Problem requirements
Copy the following listing word for word.

--- --- ---

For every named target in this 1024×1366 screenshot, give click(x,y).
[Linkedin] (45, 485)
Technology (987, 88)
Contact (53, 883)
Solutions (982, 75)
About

--- --- ---

Task answer
For every named target in this 1024×1366 screenshot, give click(x,y).
[Linkedin] (45, 485)
Technology (987, 88)
Contact (53, 883)
Solutions (982, 75)
About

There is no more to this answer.